▶ **THE PROBLEM**
Without the pictures, write the listing out again exactly as it appears.

══════════

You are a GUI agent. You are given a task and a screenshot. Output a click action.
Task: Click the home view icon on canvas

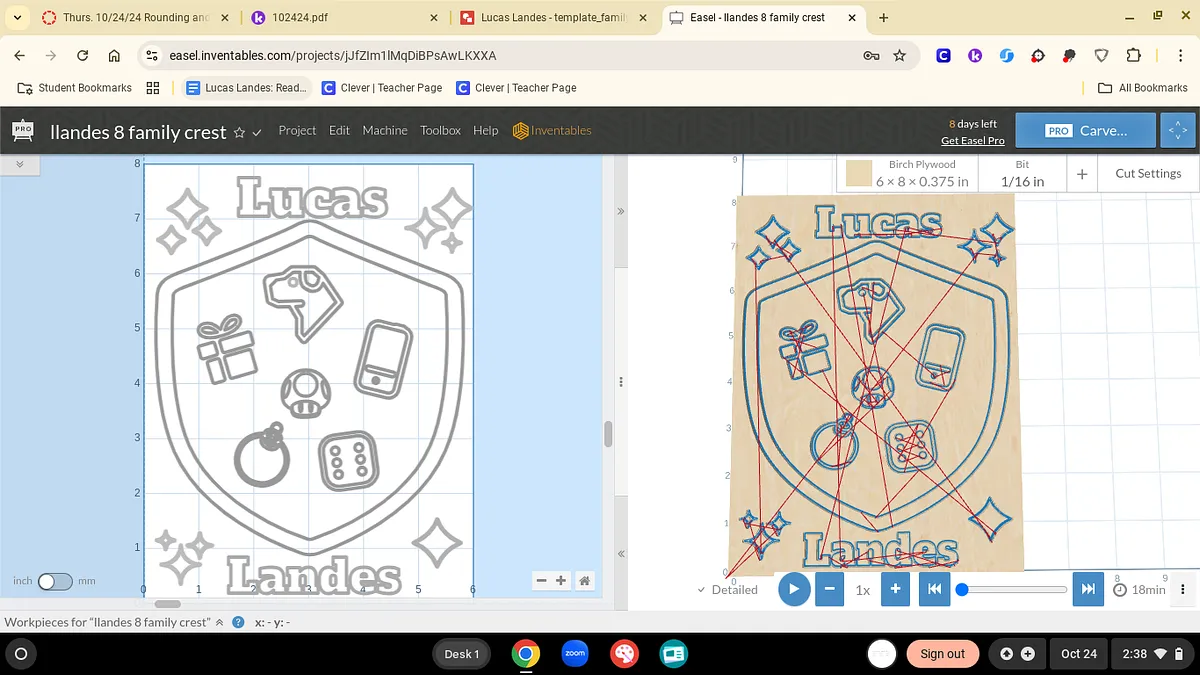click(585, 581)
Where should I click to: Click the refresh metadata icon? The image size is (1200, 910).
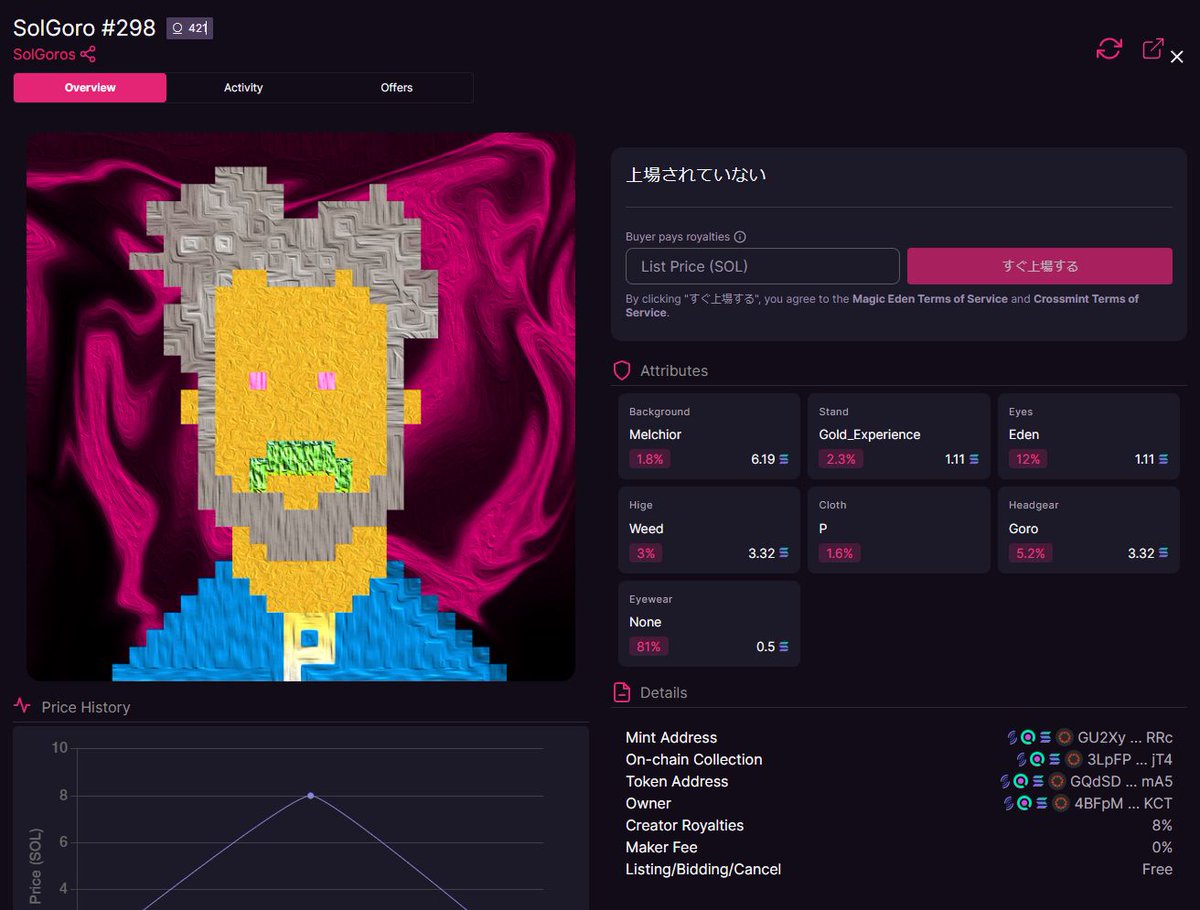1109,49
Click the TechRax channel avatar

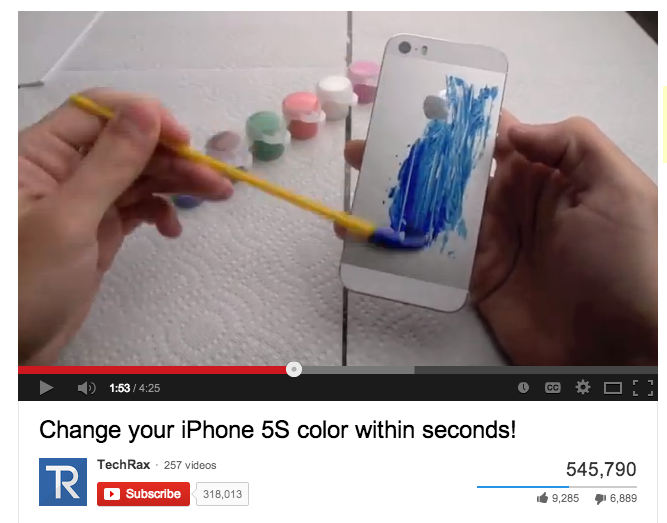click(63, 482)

══════════

▶ **RESULT OF THIS EXERCISE**
You are a GUI agent. You are given a task and a screenshot. Output a click action.
Task: Click the home view icon on canvas

click(585, 581)
Where should I click to: Click the refresh metadata icon? The image size is (1200, 910).
1109,49
Click the TechRax channel avatar

click(63, 482)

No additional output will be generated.